ナチスに略奪された15世紀の稀少なマフゾール、ロスチャイルド家への返還後サザビーズで競売へ
編集者: alya myart
1415年製作のウィーン・ロスチャイルド・マフゾールとして知られる、中世ユダヤ教の祈祷書の中で極めて稀少な写本が、ニューヨークのサザビーズで競売にかけられることになりました。この写本は、ヘブライ語の書記モシェ・ベン・メナヘムによって生み出されたもので、当時のヨーロッパ中央部におけるユダヤ美術とカリグラフィーの傑出した一例とされています。サザビーズは、この豪華な装飾写本に対し、500万ドルから700万ドルの推定価格を設定しました。現存する同種の写本は民間の手に渡っているものがわずか三点のみであり、このマフゾールの比類なき希少性を物語っています。
このマフゾールの美術史的価値は、その精緻な装飾パネルにあります。特に、冒頭の言葉には辰砂、銅、ラピスラズリといった鉱物性および有機顔料が用いられており、六世紀以上を経た今なお鮮やかな色彩を保っています。この貴重な遺物の歴史は20世紀の激動の出来事と深く結びついています。1938年のオーストリア併合、いわゆるアンシュルス後、ナチス・ドイツは当時イングランドに滞在していたアルフォンスとクラリッサ・ロスチャイルド夫妻のウィーンの邸宅を接収しました。一家の美術品コレクションや図書館は没収されましたが、このマフゾールは他の多くの品々と異なり、略奪の正式な記録がないままオーストリア国立図書館に引き渡され、その真の来歴は長年にわたり隠されていました。

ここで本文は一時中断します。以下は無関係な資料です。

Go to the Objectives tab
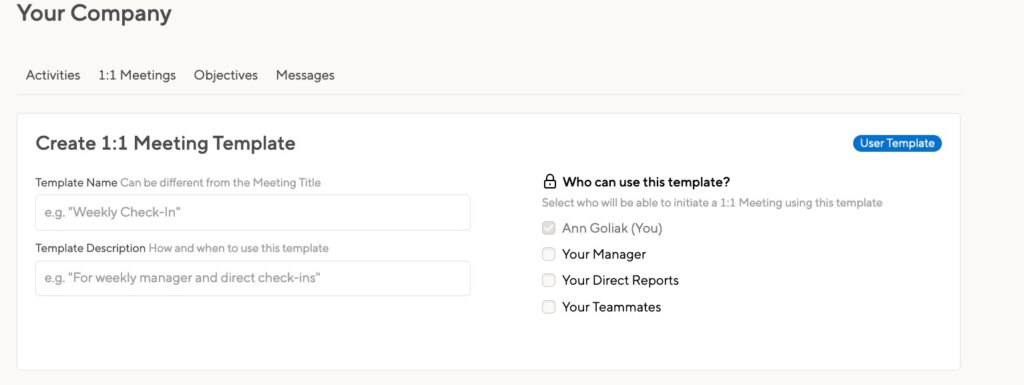 click(226, 75)
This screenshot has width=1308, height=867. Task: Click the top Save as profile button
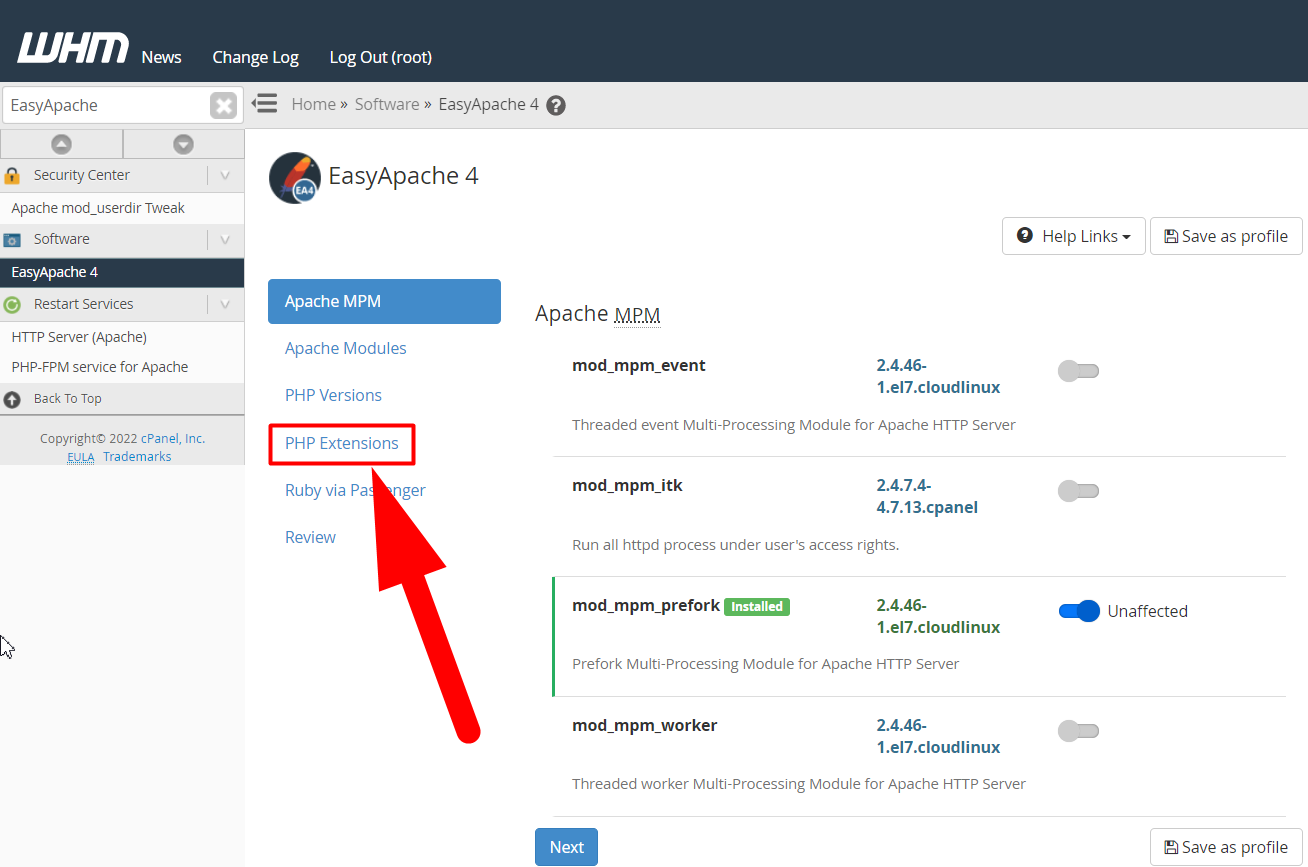[1226, 236]
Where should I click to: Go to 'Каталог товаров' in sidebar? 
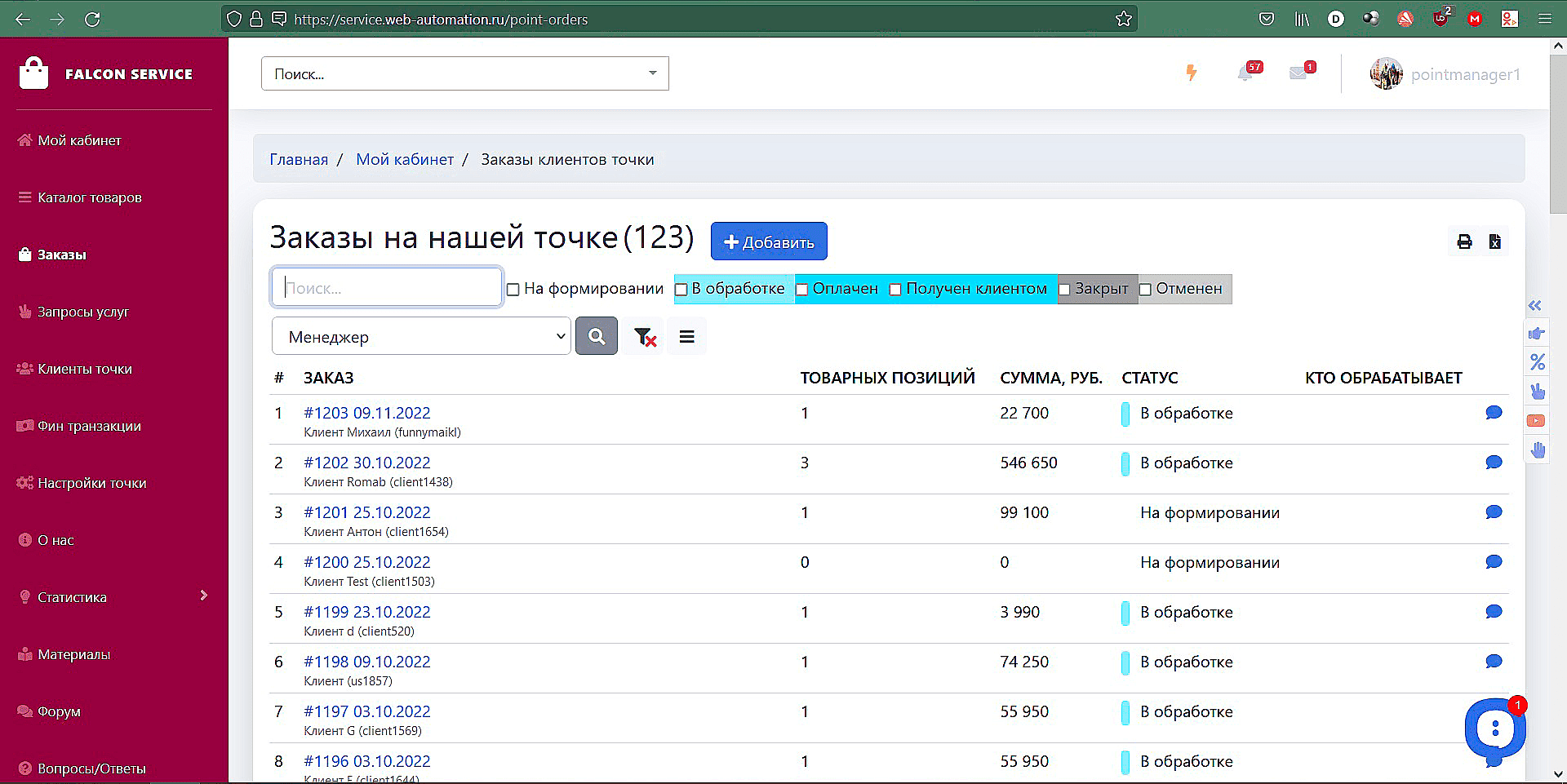tap(89, 197)
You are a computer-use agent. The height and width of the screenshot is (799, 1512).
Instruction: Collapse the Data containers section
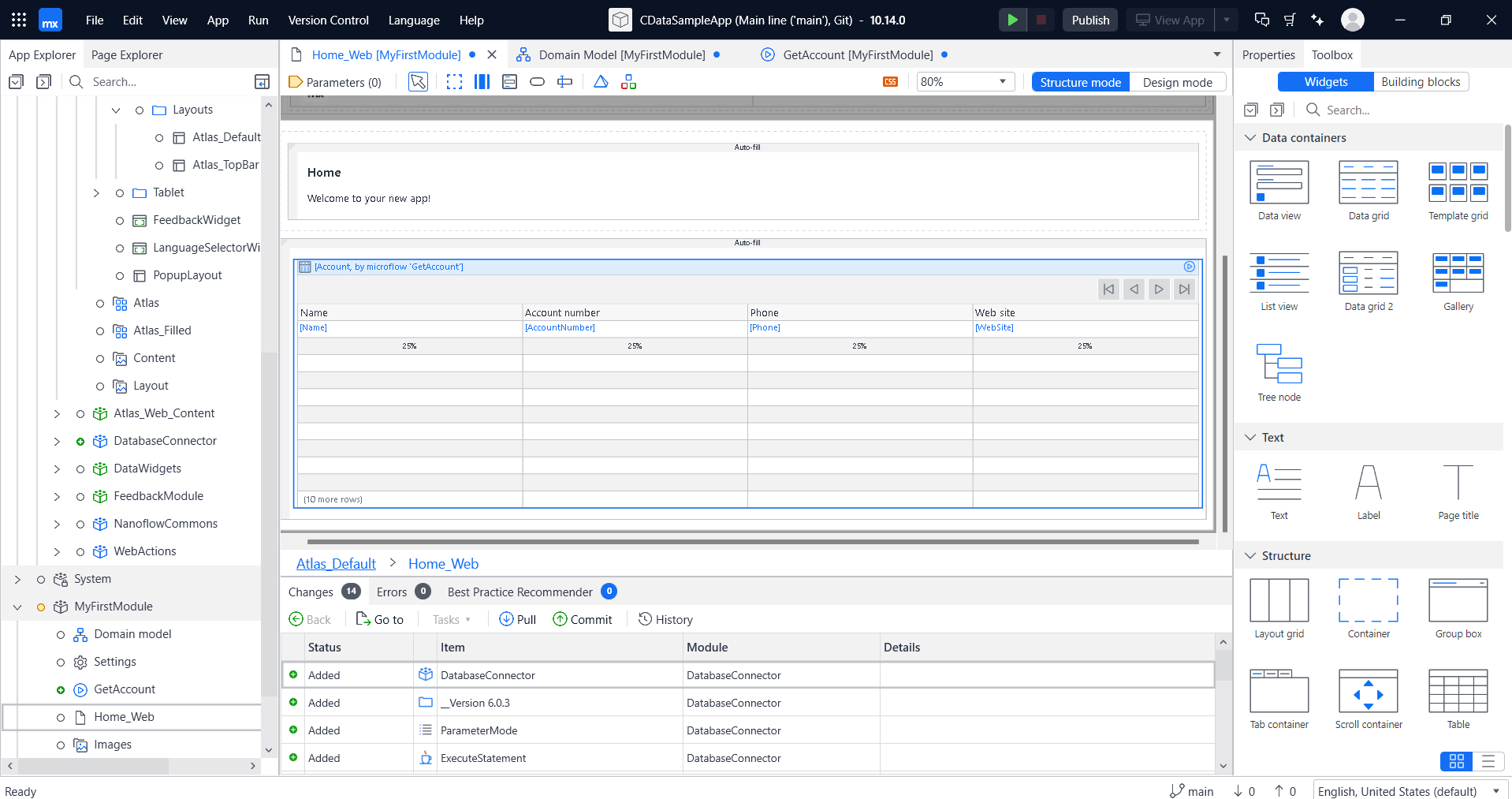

マフゾールは元来、1842年にザロモン・マイヤー・フォン・ロスチャイルドが、息子アンセルム・サロモンへの贈り物としてニュルンベルクで入手し、以来、ロスチャイルド家のウィーン部門で数世代にわたり受け継がれてきました。この遺物が返還される運びとなったのは、研究者たちが写本の真の出所を特定する調査を行った成果です。ロスチャイルド家の紋章と、家族が購入時に加えたオリジナルのヘブライ語献辞を照合することで、同一性が確認されました。その結果、2023年6月、オーストリア美術品返還諮問委員会が、マフゾールをロスチャイルド家の相続人に返還することを勧告しました。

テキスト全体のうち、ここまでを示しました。